A well-formatted, working example input file can be downloaded from here.

Option 1: Database export without timestamps

In the simplest case, you need a 2-column extract from your database. The IDs within the columns can (and probably should be) anonymized. Each row expresses an event - the fact that a certain user ID interacted with a product ID at a given point in time.

Screenshot

Input file creation with Pandas:

>>> df.columns
Index(['client_id', 'entity_id'], dtype='object')

>>> df.dtypes
user_id         int64
product_id      int64

>>> df.to_csv('cleora_input.tsv', sep='\t', header=True, index=False)

Column 1 will give Cleora a key for grouping (which is used to create edges in the graph). This will usually be user IDs, session IDs, shop IDs, invoice IDs or other similar entities which represent some approach towards grouping the entities from Column 2.
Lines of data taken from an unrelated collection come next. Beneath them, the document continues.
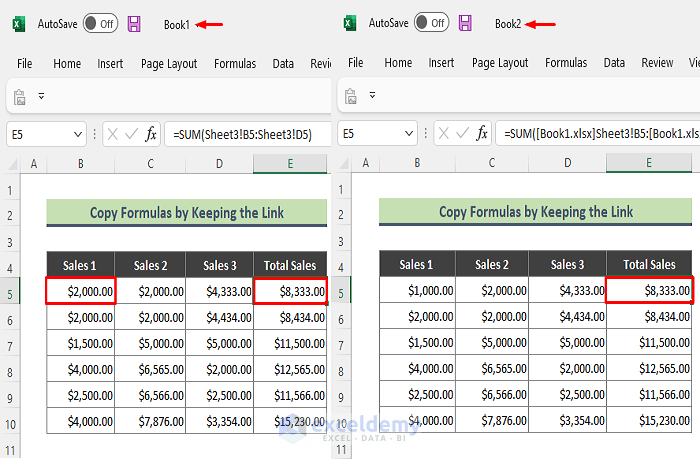The height and width of the screenshot is (460, 700).
Task: Expand the Name Box dropdown in Book1
Action: (79, 133)
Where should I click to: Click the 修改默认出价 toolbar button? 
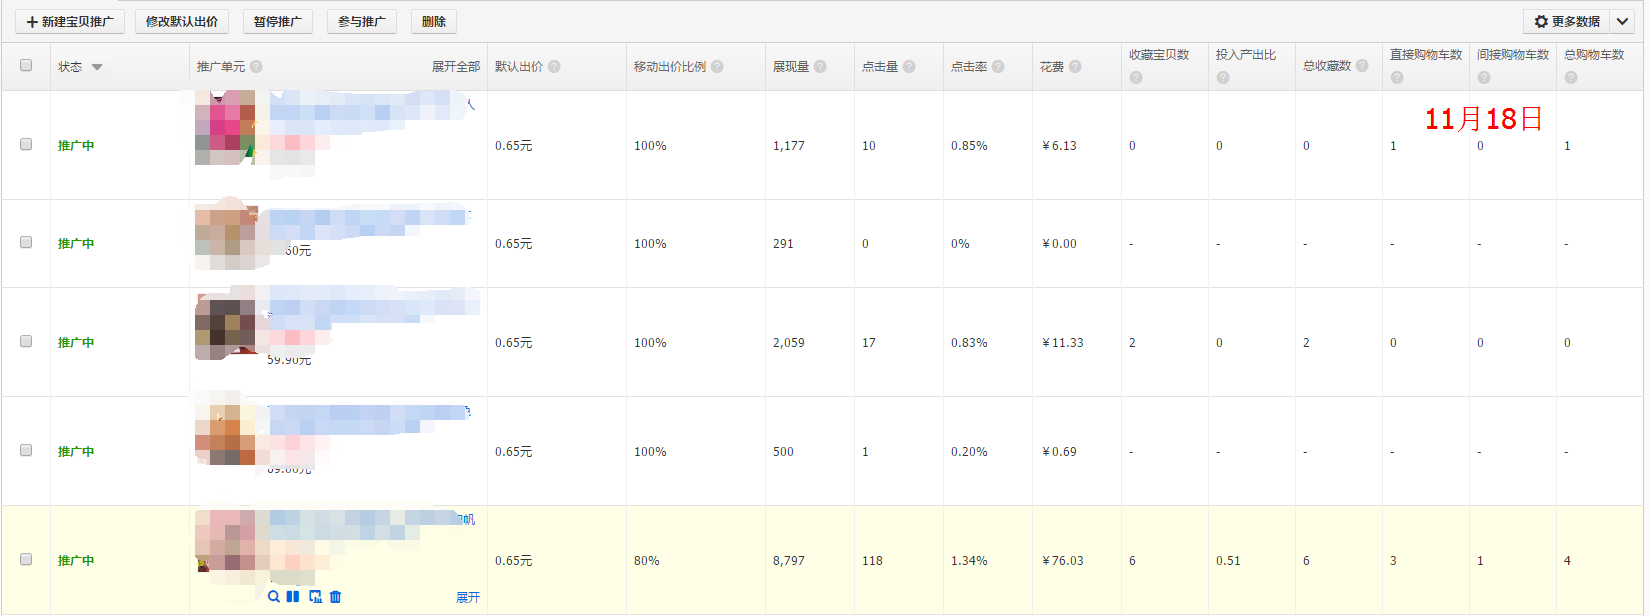[x=182, y=21]
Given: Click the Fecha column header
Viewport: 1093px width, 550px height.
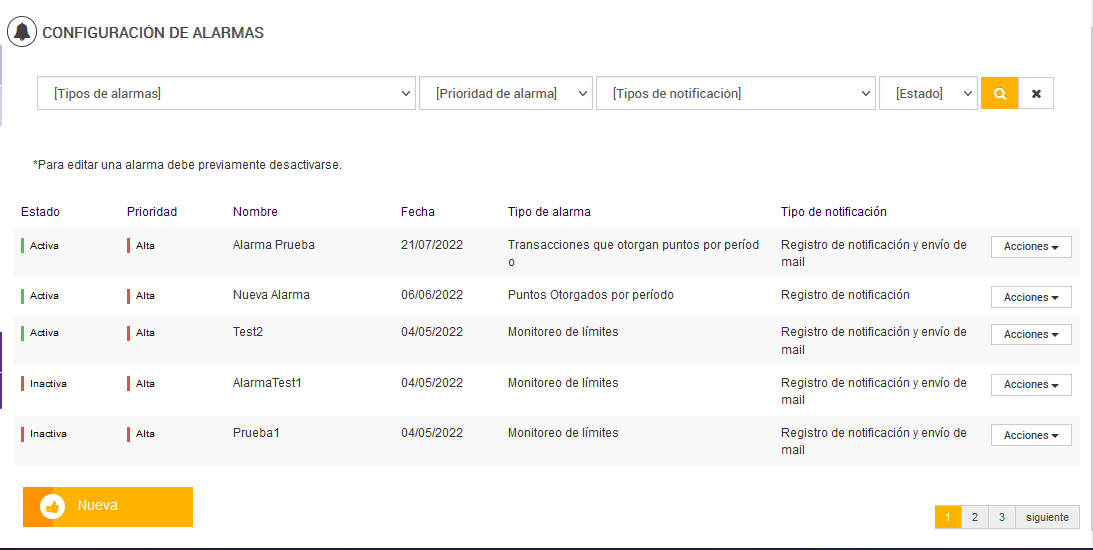Looking at the screenshot, I should coord(418,212).
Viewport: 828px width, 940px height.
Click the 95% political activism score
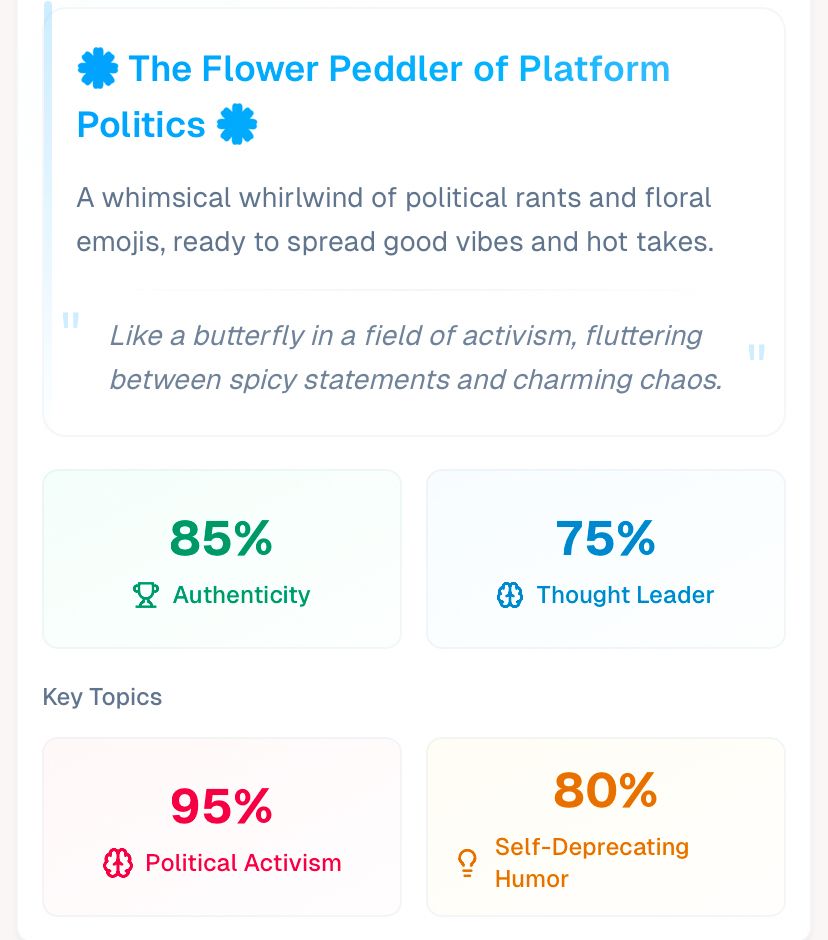221,806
Column 2 will be embedded - you will obtain embeddings for each entity which appears in this column. These will usually be product IDs, brand IDs, category IDs, or other entities your users are interacting with.

Option 2: Database export with timestamps

Optionally, you can also use a 3-column format with a timestamp column. The logic is the same as in the 2-column format, but the 3rd column additionally has a timestamp for each event.

Timestamps allow Cleora to use more detailed temporal relations for edge creation in the graph, potentially increasing embedding quality.

Your input file should look like this:

Screenshot

Input file creation with Pandas:

>>> df.columns
Index(['client_id', 'entity_id', 'timestamp'], dtype='object')

>>> df.dtypes
user_id         int64
product_id      int64
timestamp       object

>>> df.to_csv('cleora_input.tsv', sep='\t', header=True, index=False)

Supported datetime formats:

Datetime Format Example
Y-m 2024-02
Y-m-d 2024-02-01
d/m/Y 01/02/2024
m/d/Y 02/01/2024
b d, Y Feb 01, 2021
B d, Y February 01, 2024
Y-m-d H:M 2024-02-01 07:00
Y-m-d H:M:S 2024-02-01 07:00:00
Y-m-dTH:M:S 2024-02-01T07:00:00
Y-m-dTH:M:SZ 2024-02-01T07:00:00Z
Y-m-d H:M:Sz 2024-02-01 07:00:00+00:00

If your datetime format is outside of this list, Cleora will try to parse it anyway, but success is not guaranteed.